- Donald Trump bashed Democrats’ proposal to tax billionaires to pay for their social-spending bill.
- This comes after House Finance Chair Richard Neal said the proposal was off the table.
- But Neal’s Senate counterpart Ron Wyden, the author of the proposal, said the tax wasn’t “dead.”
Former President Donald Trump assailed the billionaire-tax proposal from Democrats on Wednesday, suggesting he might flee the US to escape taxation. But he said he’d be sticking around.
“I just wonder, will I be allowed to run for president again if I move to another country?” he said in a statement. “No, I guess I’ll just stick it out, but most others won’t.”
Trump was referring to the billionaire-tax proposal that seemed all but doomed in the Senate only hours after it was introduced by Sen. Ron Wyden of Oregon. It would levy a 23.8% capital-gains tax rate on assets like stocks and bonds to compel roughly 700 billionaires to pay annual taxes on their gains, regardless of whether they sell their assets.
Sen. Joe Manchin of West Virginia imperiled the measure after criticizing it as both punitive to successful people and unworkable.
“I don’t like the connotation that we’re targeting different people,” he told reporters, floating a 15% “patriotic tax” without elaborating further.
Insider previously reported that this proposal could slap Tesla CEO Elon Musk, for instance, with a $10 billion annual bill, something Musk spoke out against on Twitter. “Eventually, they run out of other people’s money and then they come for you,” he said.
An analysis from the economist Gabriel Zucman found that the tax could bring in $500 billion, $275 billion of which would come from the 10 richest billionaires. Frank Clemente, the executive director of the left-leaning advocacy group Americans for Tax Fairness, said it would be “a major structural reform to the tax system” for wealth to be taxed like income from wages.
But just a day after the proposal was brought to the table, the House Finance Committee’s chair, Rep. Richard Neal, struck it down, telling reporters on Wednesday that it was “very unlikely” the tax would be used to finance Democrats’ scaled-down social-spending bill. At the same time, Wyden was far from throwing in the towel on the proposal he authored.
“I’m not saying that it’s dead,” Wyden told Insider, adding that the White House still backed the proposal.

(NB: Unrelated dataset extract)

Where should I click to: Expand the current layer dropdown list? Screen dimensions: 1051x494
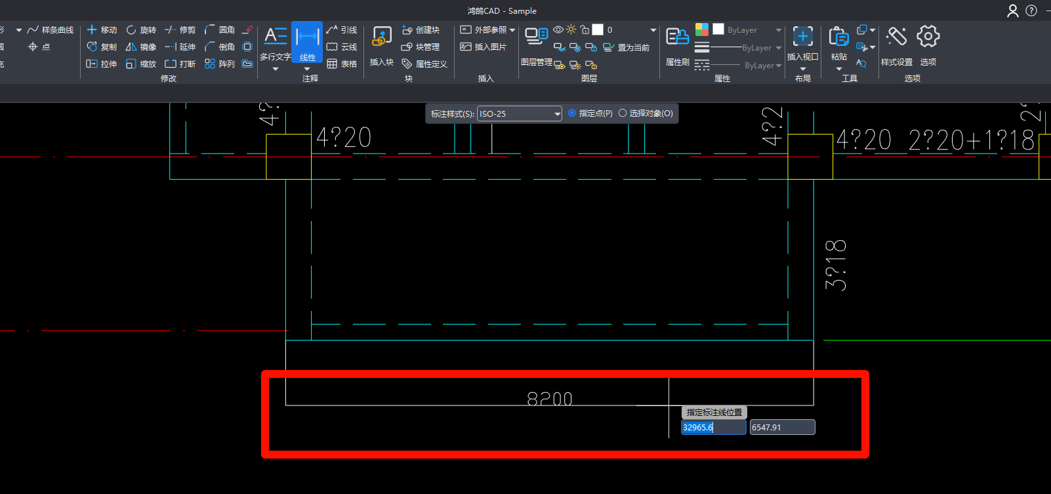click(x=653, y=30)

This disagreement is emblematic of the negotiations Democrats are undergoing as they work to develop a framework for their scaled-down bill. Free community college, paid family and medical leave, and an extended five-year child tax credit are already on the chopping block, CNN reported, and a major Democratic priority to roll back Trump tax cuts was struck down by Sen. Kyrsten Sinema of Arizona.